Matching the best on the climb
The key moment of the stage came when Pogacar accelerated on the steep gradients, immediately forcing a selection among the general classification contenders. Martinez was the only rider able to respond straight away, a clear sign of both his form and his growing confidence at this level. Florian Lipowitz would later return to the front, but the initial move underlined Martinez’s ability to live with the very best climber in the race.
He explained that his condition early in the race helped him make that effort. “It was the first stage back after a break, I felt quite fresh and that’s why I still had something left in the final,” he said.
That effort ultimately came at a cost when the stage came down to a sprint. “In the sprint I was completely dead, I had nothing left.”
Fine margins in a four-man finish
The stage was decided by a four-rider sprint between Pogacar, Lipowitz, Martinez and Jorgen Nordhagen, with the Slovenian taking the win.
Martinez admitted he was unsure of his exact placing immediately after the finish. “I don’t know if I finished second or third, it was a photo finish with Florian I think,” he said. “But it was a nice first stage.”
A result that still shifts expectations
Even without the victory, the performance carries weight. To follow Pogacar on a climb like Ovronnaz and remain in contention for the win reinforces Martinez’s status as one of the most dangerous climbers in the race. More importantly, it places him directly in the conversation alongside the riders who have defined the season so far.
“Yes, I’m surprised,” he said. “I knew I had recovered well after Flèche Wallonne, but I expected the first stages to be a bit difficult while getting back into rhythm.

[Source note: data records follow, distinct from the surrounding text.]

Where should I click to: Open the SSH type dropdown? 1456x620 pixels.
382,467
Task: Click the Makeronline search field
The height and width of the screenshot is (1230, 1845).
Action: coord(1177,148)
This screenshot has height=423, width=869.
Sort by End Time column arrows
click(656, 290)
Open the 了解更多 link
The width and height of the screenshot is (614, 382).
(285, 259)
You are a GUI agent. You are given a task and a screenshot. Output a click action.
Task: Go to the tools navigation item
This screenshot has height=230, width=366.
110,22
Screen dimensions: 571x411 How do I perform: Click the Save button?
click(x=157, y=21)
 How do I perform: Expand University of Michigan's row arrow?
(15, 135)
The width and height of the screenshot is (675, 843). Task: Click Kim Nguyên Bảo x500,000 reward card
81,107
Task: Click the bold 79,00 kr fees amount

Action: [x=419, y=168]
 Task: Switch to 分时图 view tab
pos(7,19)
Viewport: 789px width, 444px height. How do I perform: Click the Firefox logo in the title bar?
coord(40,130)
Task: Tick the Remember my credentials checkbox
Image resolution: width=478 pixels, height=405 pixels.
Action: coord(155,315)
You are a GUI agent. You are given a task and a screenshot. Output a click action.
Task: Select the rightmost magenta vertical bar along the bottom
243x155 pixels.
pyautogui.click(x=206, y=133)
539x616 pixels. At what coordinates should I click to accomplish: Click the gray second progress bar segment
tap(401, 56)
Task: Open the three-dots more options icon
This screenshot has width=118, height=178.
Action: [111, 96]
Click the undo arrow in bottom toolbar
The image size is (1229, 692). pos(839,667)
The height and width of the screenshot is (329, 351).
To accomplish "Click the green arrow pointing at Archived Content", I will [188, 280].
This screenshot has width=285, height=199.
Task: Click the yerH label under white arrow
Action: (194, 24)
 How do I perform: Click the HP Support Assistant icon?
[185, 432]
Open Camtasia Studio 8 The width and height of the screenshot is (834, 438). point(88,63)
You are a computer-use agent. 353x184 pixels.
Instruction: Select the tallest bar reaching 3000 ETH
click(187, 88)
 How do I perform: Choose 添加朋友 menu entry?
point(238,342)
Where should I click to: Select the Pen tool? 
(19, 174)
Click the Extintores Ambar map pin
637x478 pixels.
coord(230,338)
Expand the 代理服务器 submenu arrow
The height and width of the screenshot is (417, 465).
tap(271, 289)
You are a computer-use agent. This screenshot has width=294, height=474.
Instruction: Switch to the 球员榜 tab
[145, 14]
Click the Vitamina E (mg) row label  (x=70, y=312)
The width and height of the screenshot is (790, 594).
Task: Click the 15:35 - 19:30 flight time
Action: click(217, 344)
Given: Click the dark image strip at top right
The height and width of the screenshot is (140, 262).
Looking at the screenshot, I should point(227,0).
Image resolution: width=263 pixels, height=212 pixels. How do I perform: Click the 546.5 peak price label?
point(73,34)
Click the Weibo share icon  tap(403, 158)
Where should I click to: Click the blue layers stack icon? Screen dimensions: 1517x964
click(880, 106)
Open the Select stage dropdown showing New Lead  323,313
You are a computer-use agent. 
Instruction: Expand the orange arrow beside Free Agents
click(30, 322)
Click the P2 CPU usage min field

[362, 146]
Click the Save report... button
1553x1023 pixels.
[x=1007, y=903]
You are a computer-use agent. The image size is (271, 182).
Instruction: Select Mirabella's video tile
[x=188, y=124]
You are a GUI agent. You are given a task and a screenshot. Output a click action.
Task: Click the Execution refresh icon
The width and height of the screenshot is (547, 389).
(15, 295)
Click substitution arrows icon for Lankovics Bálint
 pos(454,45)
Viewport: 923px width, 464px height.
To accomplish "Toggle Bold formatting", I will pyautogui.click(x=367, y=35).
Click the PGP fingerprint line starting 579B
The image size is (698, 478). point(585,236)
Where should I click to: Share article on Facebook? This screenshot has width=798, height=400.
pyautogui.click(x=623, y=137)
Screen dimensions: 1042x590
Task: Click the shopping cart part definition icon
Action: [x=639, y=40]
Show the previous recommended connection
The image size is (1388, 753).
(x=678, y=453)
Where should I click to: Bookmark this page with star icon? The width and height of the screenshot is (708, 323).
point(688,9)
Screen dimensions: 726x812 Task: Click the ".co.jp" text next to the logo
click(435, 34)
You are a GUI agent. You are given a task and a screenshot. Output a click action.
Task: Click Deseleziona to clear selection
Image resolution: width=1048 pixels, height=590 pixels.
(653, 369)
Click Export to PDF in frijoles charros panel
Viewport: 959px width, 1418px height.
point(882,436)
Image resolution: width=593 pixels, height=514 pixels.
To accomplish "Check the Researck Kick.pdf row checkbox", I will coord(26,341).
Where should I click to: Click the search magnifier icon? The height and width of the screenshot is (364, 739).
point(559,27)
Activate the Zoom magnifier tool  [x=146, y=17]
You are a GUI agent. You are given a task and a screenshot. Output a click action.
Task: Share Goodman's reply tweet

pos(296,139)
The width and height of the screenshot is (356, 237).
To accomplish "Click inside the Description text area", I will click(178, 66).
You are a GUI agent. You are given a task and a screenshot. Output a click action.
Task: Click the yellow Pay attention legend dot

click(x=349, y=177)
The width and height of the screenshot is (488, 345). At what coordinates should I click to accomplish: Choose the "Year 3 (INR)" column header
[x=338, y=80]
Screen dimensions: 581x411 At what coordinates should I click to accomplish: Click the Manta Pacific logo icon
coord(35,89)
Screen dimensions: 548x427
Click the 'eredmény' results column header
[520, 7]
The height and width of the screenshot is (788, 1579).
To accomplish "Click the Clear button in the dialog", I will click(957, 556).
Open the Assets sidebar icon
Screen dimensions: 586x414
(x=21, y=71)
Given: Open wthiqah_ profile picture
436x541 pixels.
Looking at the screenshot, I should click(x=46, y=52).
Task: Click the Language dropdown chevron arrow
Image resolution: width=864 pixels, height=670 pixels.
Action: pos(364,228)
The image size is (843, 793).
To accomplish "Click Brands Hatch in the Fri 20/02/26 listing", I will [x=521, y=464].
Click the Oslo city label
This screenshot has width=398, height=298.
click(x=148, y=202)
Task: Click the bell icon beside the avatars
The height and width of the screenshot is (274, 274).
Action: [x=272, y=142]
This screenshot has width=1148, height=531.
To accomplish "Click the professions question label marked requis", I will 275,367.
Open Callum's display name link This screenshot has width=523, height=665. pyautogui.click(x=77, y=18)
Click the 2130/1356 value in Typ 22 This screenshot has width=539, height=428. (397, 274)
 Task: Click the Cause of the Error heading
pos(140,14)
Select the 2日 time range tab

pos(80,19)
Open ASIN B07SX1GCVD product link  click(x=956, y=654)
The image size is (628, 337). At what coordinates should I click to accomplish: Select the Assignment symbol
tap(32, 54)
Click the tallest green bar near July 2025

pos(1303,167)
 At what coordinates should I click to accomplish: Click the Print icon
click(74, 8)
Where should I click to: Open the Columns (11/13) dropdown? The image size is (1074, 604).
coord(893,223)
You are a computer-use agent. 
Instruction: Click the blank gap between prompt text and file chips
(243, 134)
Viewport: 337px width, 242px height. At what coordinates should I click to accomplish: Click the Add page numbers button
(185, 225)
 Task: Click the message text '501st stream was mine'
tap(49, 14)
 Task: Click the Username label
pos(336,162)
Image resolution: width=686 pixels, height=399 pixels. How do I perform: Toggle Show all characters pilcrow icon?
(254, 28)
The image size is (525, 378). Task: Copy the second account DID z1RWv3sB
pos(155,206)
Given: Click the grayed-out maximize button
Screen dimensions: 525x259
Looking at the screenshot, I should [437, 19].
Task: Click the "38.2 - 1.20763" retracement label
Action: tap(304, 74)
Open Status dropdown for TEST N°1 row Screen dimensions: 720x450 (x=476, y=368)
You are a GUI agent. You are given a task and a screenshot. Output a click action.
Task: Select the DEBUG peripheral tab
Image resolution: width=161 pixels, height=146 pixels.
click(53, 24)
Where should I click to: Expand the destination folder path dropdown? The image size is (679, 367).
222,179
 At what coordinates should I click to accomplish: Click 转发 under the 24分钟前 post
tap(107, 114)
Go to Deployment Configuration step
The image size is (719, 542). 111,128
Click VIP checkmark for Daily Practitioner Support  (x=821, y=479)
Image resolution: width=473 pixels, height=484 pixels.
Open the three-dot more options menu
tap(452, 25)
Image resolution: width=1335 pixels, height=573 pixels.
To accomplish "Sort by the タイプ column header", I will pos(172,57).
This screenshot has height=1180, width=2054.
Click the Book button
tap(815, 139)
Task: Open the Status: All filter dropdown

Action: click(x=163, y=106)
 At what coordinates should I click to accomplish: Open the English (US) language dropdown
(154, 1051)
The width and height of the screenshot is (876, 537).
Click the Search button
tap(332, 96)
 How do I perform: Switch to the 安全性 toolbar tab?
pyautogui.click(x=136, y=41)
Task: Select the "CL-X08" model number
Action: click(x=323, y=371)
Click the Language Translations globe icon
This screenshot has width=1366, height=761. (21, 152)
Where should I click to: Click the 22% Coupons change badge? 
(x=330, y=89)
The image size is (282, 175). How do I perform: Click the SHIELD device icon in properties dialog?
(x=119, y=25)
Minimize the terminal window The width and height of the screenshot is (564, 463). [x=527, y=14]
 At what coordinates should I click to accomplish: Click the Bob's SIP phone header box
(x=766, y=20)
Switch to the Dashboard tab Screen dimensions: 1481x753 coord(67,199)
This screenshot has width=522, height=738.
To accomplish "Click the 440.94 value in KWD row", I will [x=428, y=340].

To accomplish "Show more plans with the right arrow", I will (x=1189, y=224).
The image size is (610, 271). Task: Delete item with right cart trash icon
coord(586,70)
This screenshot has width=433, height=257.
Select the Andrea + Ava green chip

But to follow Tadej like that, I surprised myself a bit on the climb.”
Lenny Martinez beat Jonas Vingegaard at Paris-Nice earlier this year
Insight into racing Pogacar
Riding alongside Pogacar also offered a rare glimpse into how the Slovenian operates in the heat of competition. Martinez described a calm presence, even as the race reached its most intense moments. “He was calm, it was fine,” he said. “When it was my turn to go through, honestly it’s not that I didn’t want to, but I was really at my limit in the final. I was completely dead, and he didn’t get annoyed either. So yeah, it was good, he’s pretty chill.”
The opportunity to complete that early-season double over both Pogacar and Vingegaard slipped away in the final metres, but the broader takeaway was clear. Martinez has shown he can match the very best when it matters, and that alone reshapes expectations for what could follow over the rest of the week.